SOURCE EXCERPT:
────────────────────

Are you a triple fan? Do you like to hammer the granny? Or do you prefer the ease of 2x10; the sheer simplicity of 1x10 or are you an all-out hairy-chested singlespeeder? How about lycra - do you like the sheer feel and the budgie smuggler effect or are you a baggies and trail jersey kind of guy? DH pyjama type? Legs shaved? Legs as hirsute as Brian Blessed's chin? Do you ride an XC hardtail? Trail hardtail? Full-sus XC whippet? Trail full-sus? AM? Freeride? DH? Slopestyle? 4x? Dirt jumper? Fixie? Do you dabble in The Dark Side from time to time? Do you live for the climbs, the descents or the flowing singletrack? Do you live for Strava KOMs or are you more of a Zen rider?
It's very easy to get yourself deep into a rut and pigeonhole yourself into a comfortable little niche according to your own perceptions (or other people's perceptions) of your own abilities, bike, gear etc etc etc. And it can be seriously counterproductive to the main reason we all ride ....... FUN.
I spent the weekend marshalling the second round of the British XC Series at Dalby and it really made me think about this fantastic sport of ours; it made me question why we do it; it made me wonder at the various driving forces behind the hundreds of people who paid good money entering a race, travelling across the country (or in some cases across several countries) to experience dreadful weather and punish themselves around several laps of Dalby's World Cup course: 7km of technical, brutal riding.
During the fifteen hours or so I actually spent out on the course doing my marshalling job, I saw a great many people all thrashing the nadgers off themselves and their machinery; some close to collapse, others looking as if they were just warming up for the main event; all covered in mud, all sweating; some with terminal mechanicals, some with ride-ending injuries and one poor bloke who had a real pearler of a smash on Worry Gill and ended up being stretchered out of the Gill and into the hurriedly-summoned ambulance on a spinal board at 8am on Sunday morning.
I saw an endless variety of bikes in all kinds of weird and wonderful combinations: a Reynolds 851 steel-framed vintage beastie in the Super Vets race; all manner of race hardtails including the phenomenal Cannondale Team Flash; race-ready XC full-sussers such as the popular S-Works Epic; a smattering of trail full-sussers (Stumpjumpers, Trances etc) and an incredible number of 29ers. Seriously, it was almost like a 29er convention at several points during the Elite/Expert/Masters races.
Some were belting along in big ring with the slipper down, others were hauling themselves along in the granny looking like they were about to die. Some were absolutely destroying the black descent back into Worry Gill after climbing all the way back out of Medusa's Drop, others were bimbling down it to the accompaniment of squealing and grating rotors, all clogged with the infamous Dalby mud and grit. Some tackled Worry Gill head-on (literally in several cases) whilst others took the B-line around the nasty drop; some were sponsored up to the eyeballs, riding top-drawer bikes with top-drawer componentry whilst others were clearly riding their pride and joy that they'd saved and sweated blood and tears to afford.
And what stands out in my mind most of all was the fact that lots of the riders (pro riders included) weren't averse to standing with a marshal, having a bit of banter and ask advice (during the practice sessions obviously!) .... "How many have got up that climb today?"; "What lines were they using?"; "Who's been quickest through this section so far?"; "Where am I?"; "What do they give you for your dinner?" and "Can you watch my bike while I have a slash?"

────────────────────

EXERCISE TASKS:
1. In the mountain biking post, how long is Dalby's World Cup course?
2. Substitute "screeching" for "squealing" and write out the part of the mountain biking post that begins at the words "Some were belting" and stops after "tears to afford.".
3. Does the mountain biking post support each statement? (a) The writer marshalled the second round of the British XC Series at Dalby. (b) The injured rider was stretchered out on Saturday evening. (c) Only a few 29ers turned up.
Base every answer on the mountain biking post alone.

RECORDED DATA:
────────────────────

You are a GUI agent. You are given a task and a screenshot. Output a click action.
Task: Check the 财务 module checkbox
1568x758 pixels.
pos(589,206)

────────────────────

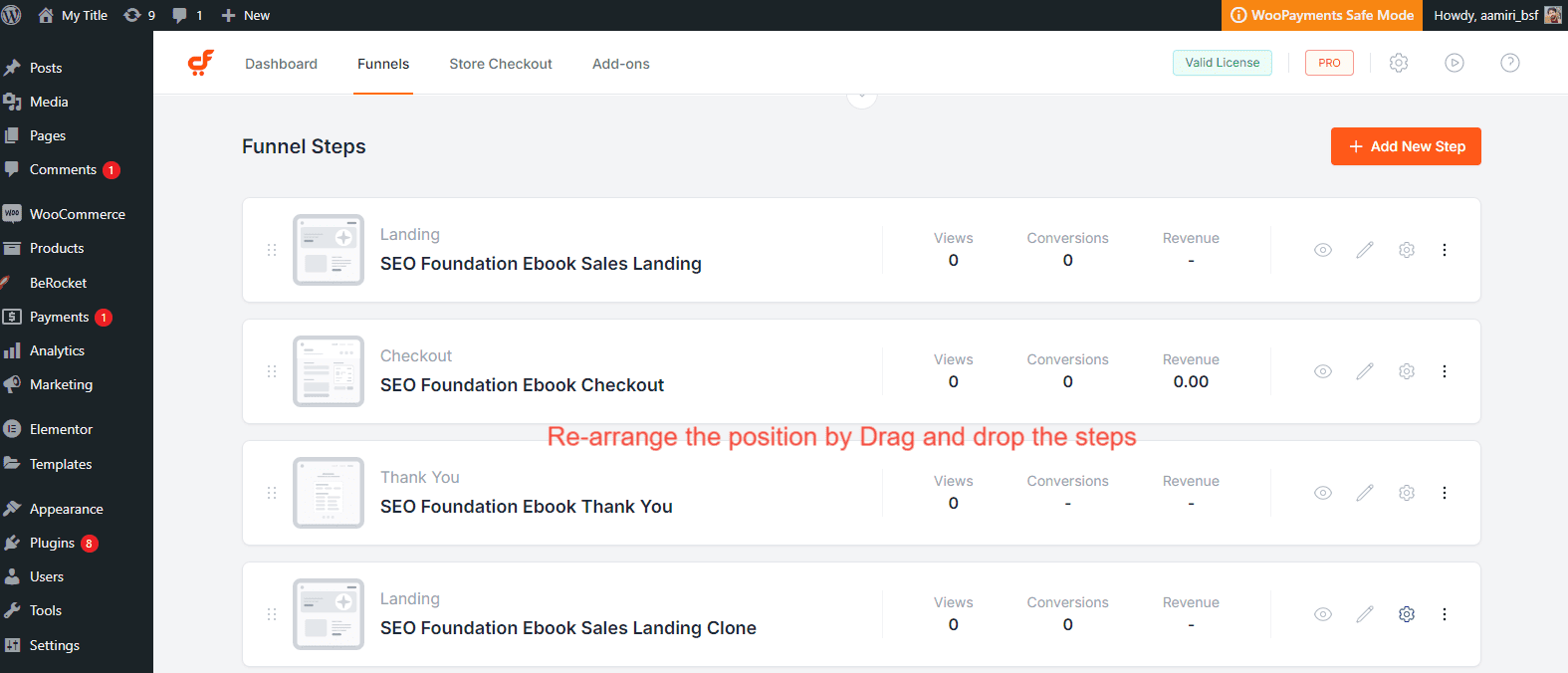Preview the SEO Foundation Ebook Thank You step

────────────────────

ANSWERS PROVIDED:
1. 7km

2.
Some were belting along in big ring with the slipper down, others were hauling themselves along in the granny looking like they were about to die. Some were absolutely destroying the black descent back into Worry Gill after climbing all the way back out of Medusa's Drop, others were bimbling down it to the accompaniment of screeching and grating rotors, all clogged with the infamous Dalby mud and grit. Some tackled Worry Gill head-on (literally in several cases) whilst others took the B-line around the nasty drop; some were sponsored up to the eyeballs, riding top-drawer bikes with top-drawer componentry whilst others were clearly riding their pride and joy that they'd saved and sweated blood and tears to afford.

3.
(a) Yes: "I spent the weekend marshalling the second round of the British XC Series at Dalby"
(b) No: "at 8am on Sunday morning"
(c) No: "an incredible number of 29ers"